Am I infertile because I have endometriosis?
Probably not, women diagnosed with endometriosis are not all infertile. In medical terms, infertility is defined as not reaching pregnancy after 1 year of regular intercourse. It is estimated that 60-70% of women with endometriosis are fertile and can get pregnant spontaneously and have children. Therefore, women not wanting to get pregnant should discuss their options for contraception with their doctor.
A proportion of women with endometriosis and fertility problems will stay involuntarily childless, but there are no exact data on how many. Of the women with fertility problems, a proportion will get pregnant, but only after medical assistance, either surgery or medically assisted reproduction (IUI or IVF). There is no evidence that hormonal treatment or alternative treatment enhances the chance of spontaneous pregnancy in women with endometriosis.
There is no best option for aiding infertile women with endometriosis to get pregnant. The decision on which option to take, surgery of medically assisted reproduction, should be based on type of disease, the doctor’s preferences and the patient’s preferences.

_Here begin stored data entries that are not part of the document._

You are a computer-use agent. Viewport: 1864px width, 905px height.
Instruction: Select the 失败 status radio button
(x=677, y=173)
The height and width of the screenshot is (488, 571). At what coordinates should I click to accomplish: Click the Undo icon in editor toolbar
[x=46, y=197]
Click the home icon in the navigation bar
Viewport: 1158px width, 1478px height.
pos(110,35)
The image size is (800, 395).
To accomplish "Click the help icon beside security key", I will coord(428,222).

There is no strong evidence that women with endometriosis have a higher risk of complications in pregnancy (birth defects, miscarriages), but please inform your doctor or midwife of a diagnosis of endometriosis. You can be assessed for individual risk.
Studies have shown that surgery (with removal of endometriotic lesions) can enhance the chance of spontaneous pregnancy in women with peritoneal endometriosis.
In women with ovarian endometrioma, surgery is one of the options to enhance the chance of spontaneous pregnancy. However, surgery in women with ovarian endometrioma can result in damage to the ovary. Your doctor should discuss this risk with you.
There is no strong evidence that surgery improves spontaneous pregnancy rates in women with deep endometriosis.
There is no evidence that taking hormonal treatment before or after surgery helps in increasing the chance of pregnancy in women with endometriosis associated infertility.
Although women with endometriosis can get pregnant, some women suffer from infertility.
For women with fertility problems, medically assisted reproduction can be an option. Medically assisted reproduction includes a number of procedures with the aim of getting pregnant, including intrauterine insemination and assisted reproductive technologies.
In intrauterine insemination, the sperm of the partner is injected into the uterus of the woman at the time when an egg is released and ready for fertilisation. The appropriate time is determined by performing ultrasound, by measuring hormonal levels or regulated by injection of synthetic hormones (controlled ovarian stimulation).
If you have minimal or mild endometriosis and decide to get pregnant, your doctor may advise intrauterine insemination with controlled ovarian stimulation to increase your chance of pregnancy. Some studies have shown that performing intrauterine insemination with controlled ovarian stimulation within 6 months after surgery could increase the chance of pregnancy.
Intrauterine insemination is also an option in women with ovarian endometrioma or moderate or severe endometriosis, but there are no studies that have investigated this.
Intrauterine insemination is not an option in the following cases:
- the woman has a problem with her fallopian tubes, meaning that the egg has problems to reach the uterus (tubal function is compromised)
- the woman’s partner has fertility problems (for instance low sperm count, reduced sperm quality)
- in case other treatments have failed.
In these cases, assisted reproductive technologies should be used.
An important proportion of women with moderate or severe endometriosis will need assisted reproductive technologies (ART) when they decide to become pregnant.
Assisted reproductive technologies are procedures where the egg and sperm are collected from the body and put together in a test-tube to be fertilised. Later, the fertilised egg or embryo is transferred to the uterus.
Before the eggs, which have to be mature, can be removed from the woman’s body, she receives hormonal stimulation of the follicles to produce mature eggs. This is also known as in vitro fertilisation or IVF.
Intracytoplasmic sperm injection or ICSI is a similar technique but in the lab, a single sperm is injected into the egg with a needle instead of putting the egg with many sperm cells in a test tube as in IVF. ICSI is mostly performed when the sperm is of low quality.
Assisted reproductive technologies can help women with endometriosis to get pregnant.
In women with endometrioma, the use of preventative antibiotics at the time of oocyte retrieval, to avoid infections, seems reasonable.
There is some evidence that taking a GnRH agonist for a period of 3 to 6 months prior to treatment with IVF improves the chance to get of pregnant in infertile women with endometriosis.
There is no strong evidence that performing surgery before starting ART is effective to increase the chance of pregnancy. However, there is also no evidence that surgery decreases chances of pregnancy. Hence, your doctor may advise surgery if you have significant pain or if s/he cannot reach the ovaries during ART in case of large ovarian endometrioma.
There is no evidence of increased cumulative endometriosis recurrence rates after ovarian stimulation for IVF/ICSI in women with endometriosis, meaning that undergoing ART does not necessarily worsen your endometriosis.